No centro da disputa está o recorte usado para medir o investimento anunciado por Zema em prevenção às chuvas. O governo trabalha com um conceito amplo de “prevenção contra desastres”, somando gastos relacionados a desastres em geral, não apenas aqueles diretamente vinculados a enxurradas, enchentes e alagamentos.
Já parte das reportagens se concentra em programas específicos ligados a chuvas ou em recortes mais restritos do orçamento, comparando, por exemplo, apenas valores pagos ou determinadas rubricas voltadas ao “suporte às ações de combate e resposta aos danos causados pelas chuvas”. A escolha do indicador — dotação inicial, créditos adicionais, empenhado, liquidado ou pago — influencia o resultado final e alimenta leituras divergentes.
Há questões que seguem em apuração e que podem ajudar a esclarecer o impacto real do “investimento de R$ 1,9 bilhão” citado por Zema.
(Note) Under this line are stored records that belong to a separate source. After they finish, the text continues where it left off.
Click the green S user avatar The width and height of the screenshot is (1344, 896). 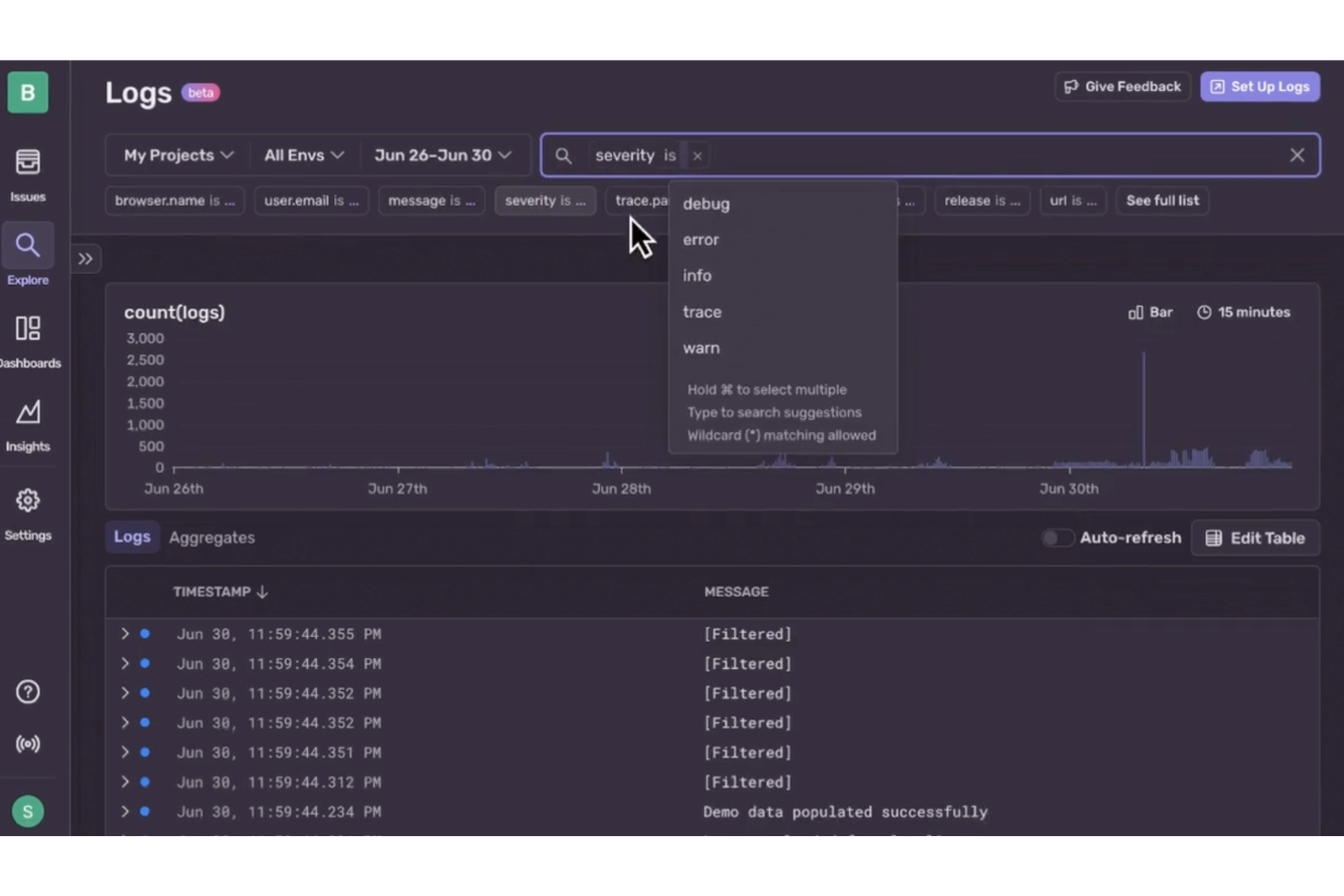click(28, 811)
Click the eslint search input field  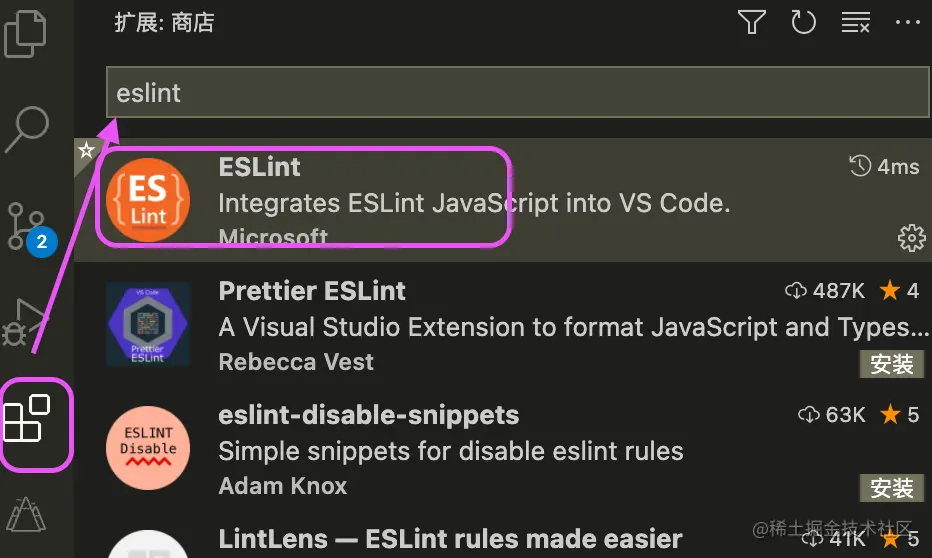coord(518,93)
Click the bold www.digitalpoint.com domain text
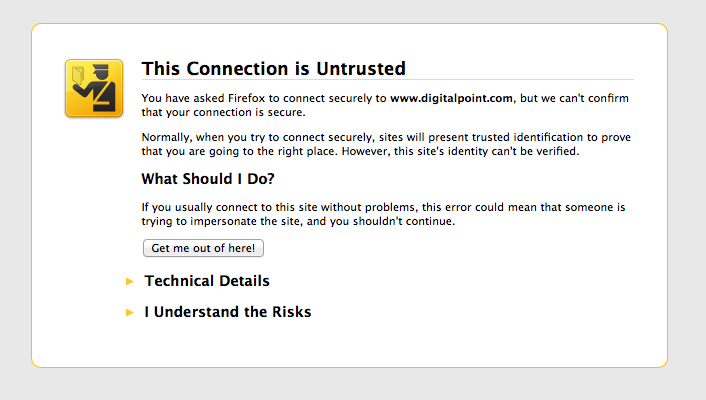The height and width of the screenshot is (400, 706). [x=451, y=98]
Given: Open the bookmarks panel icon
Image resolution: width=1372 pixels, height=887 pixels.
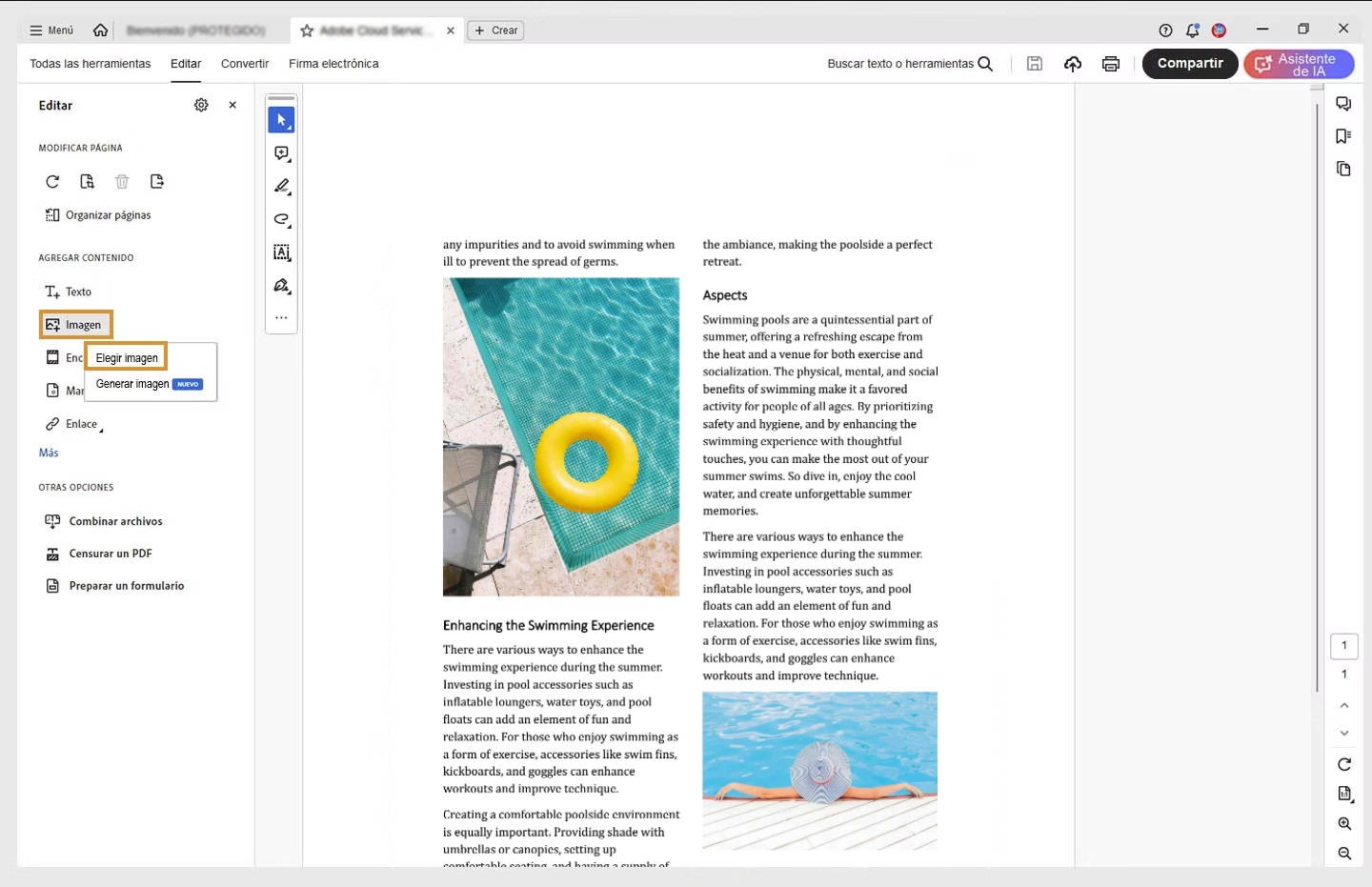Looking at the screenshot, I should click(x=1343, y=136).
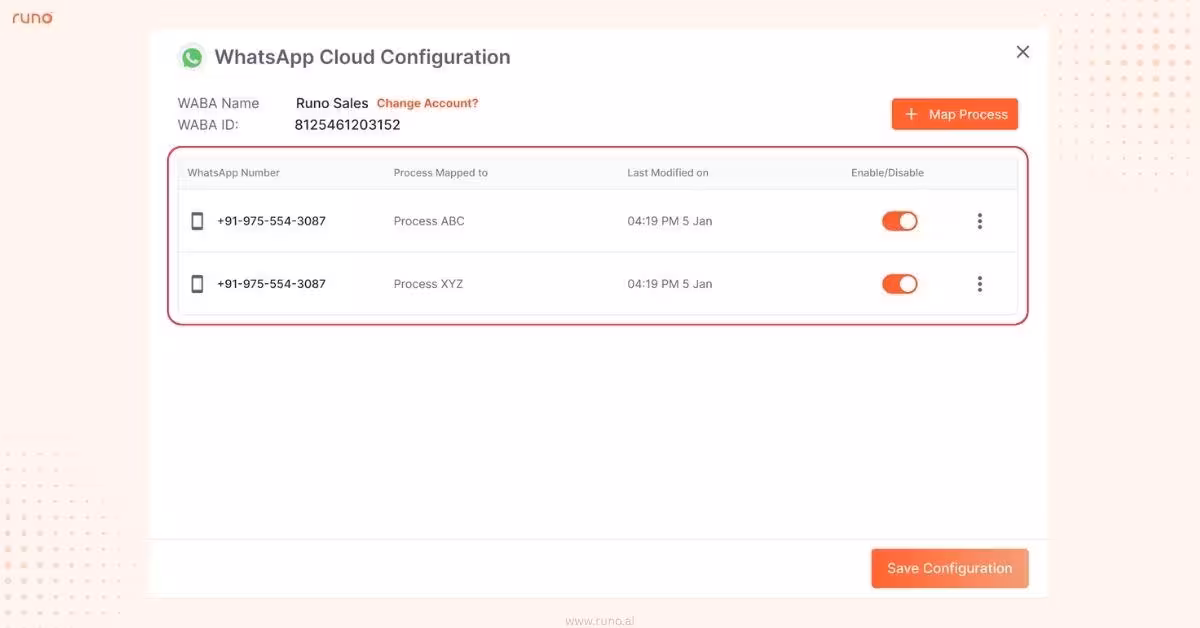The image size is (1200, 628).
Task: Toggle the Enable/Disable switch in the first row
Action: coord(899,221)
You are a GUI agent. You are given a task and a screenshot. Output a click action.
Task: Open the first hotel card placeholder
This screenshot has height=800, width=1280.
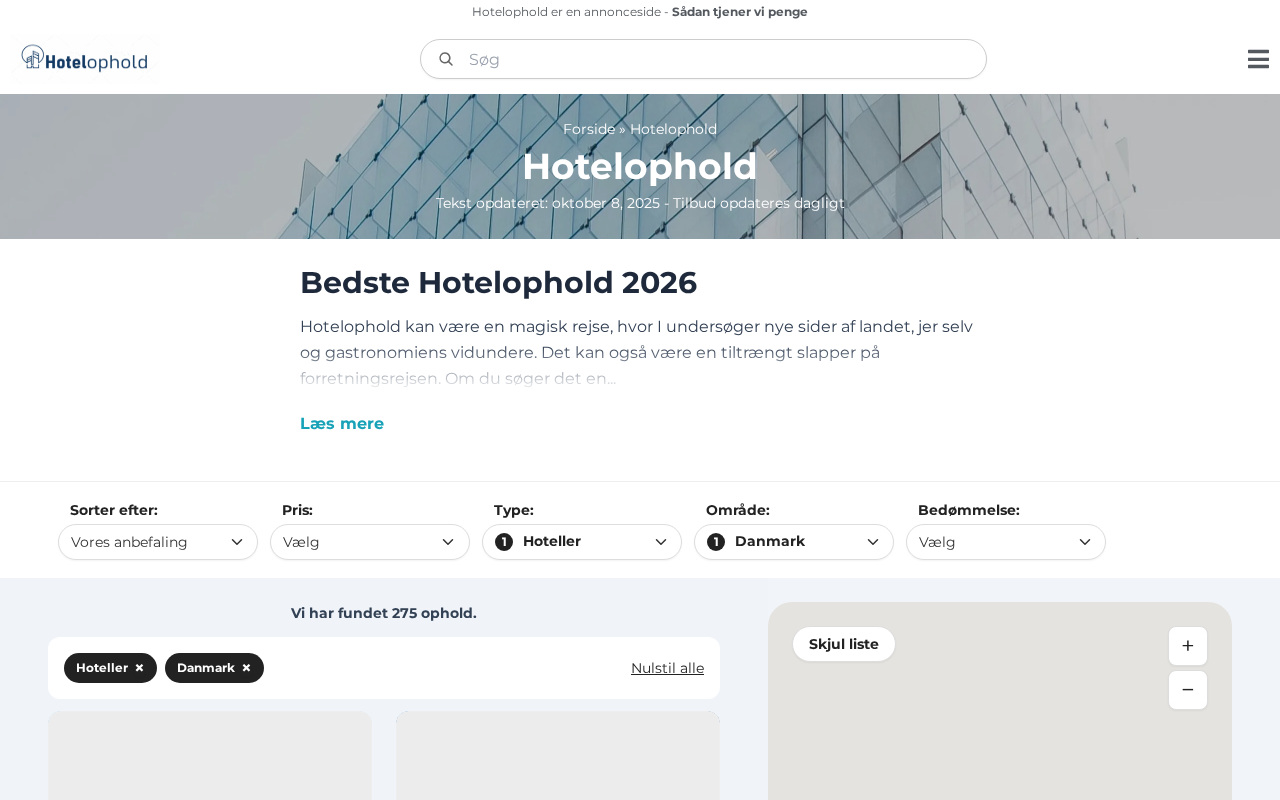pyautogui.click(x=210, y=756)
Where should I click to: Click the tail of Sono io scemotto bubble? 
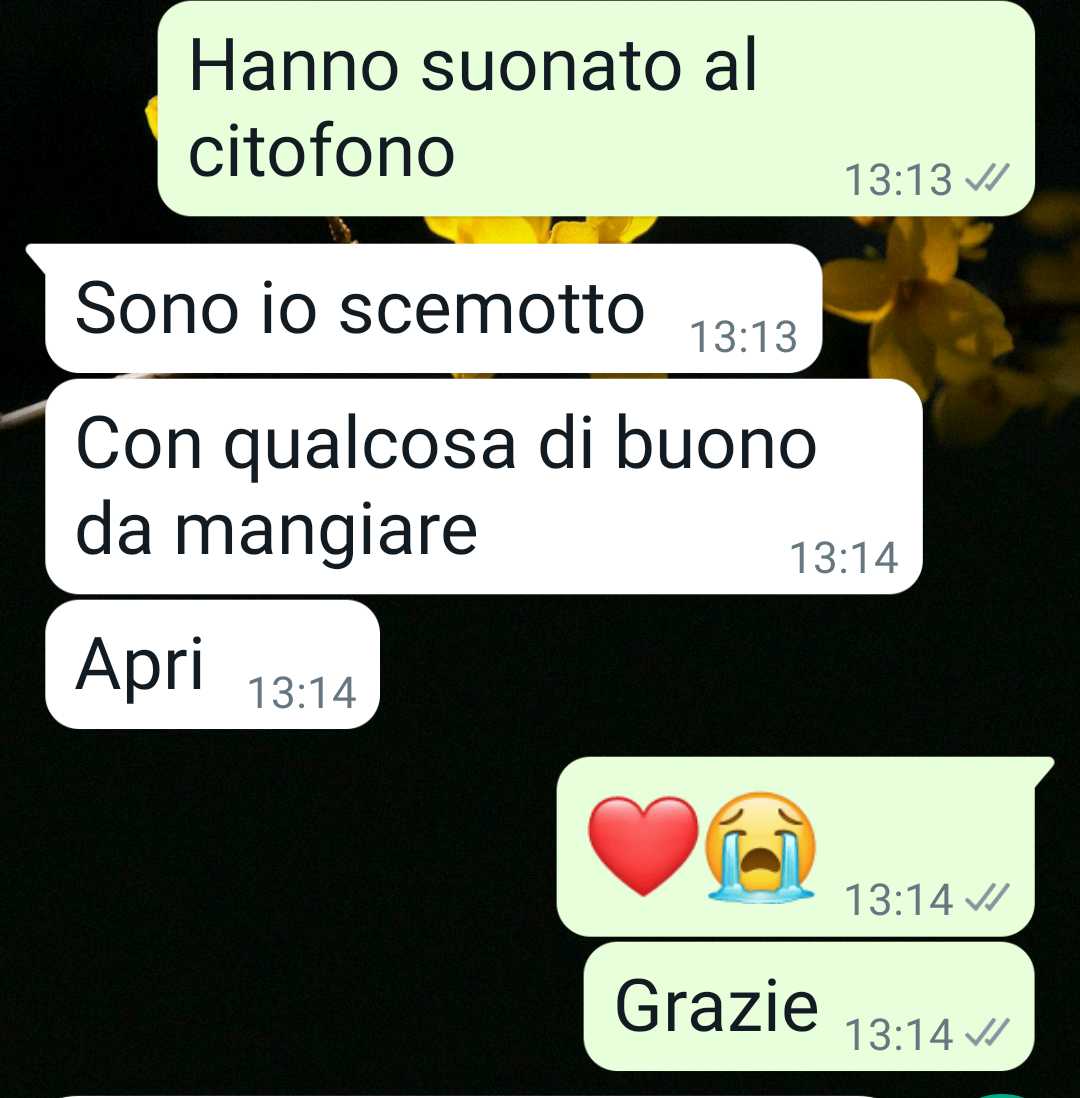[36, 258]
Uma delas é a metodologia detalhada usada pelo Governo de Minas para chegar a esse valor: quais ações, órgãos, programas e classificações orçamentárias foram incluídos na conta.
Outro ponto é a comparação, lado a lado, entre os números apresentados na nota oficial e aqueles destacados em reportagens, considerando dotação inicial, créditos adicionais, valores empenhados, liquidados e pagos, bem como as diferentes unidades orçamentárias envolvidas, como Defesa Civil e DER.
No campo político, a tendência é de novos pedidos de explicações na Assembleia Legislativa de Minas e de reforço nas cobranças por transparência na execução de obras e ações preventivas, especialmente em regiões mais atingidas no período chuvoso.
Para o acompanhamento público, um caminho é monitorar notas oficiais de órgãos como Agência Minas e Defesa Civil, além de planilhas e relatórios de execução por programa e por órgão, quando disponibilizados. Essa checagem permite verificar se houve migração de gastos para outras rubricas e em que medida o “investimento de R$ 1,9 bilhão” em prevenção contra desastres, incluindo chuvas, se traduz em ações práticas nos territórios mais vulneráveis.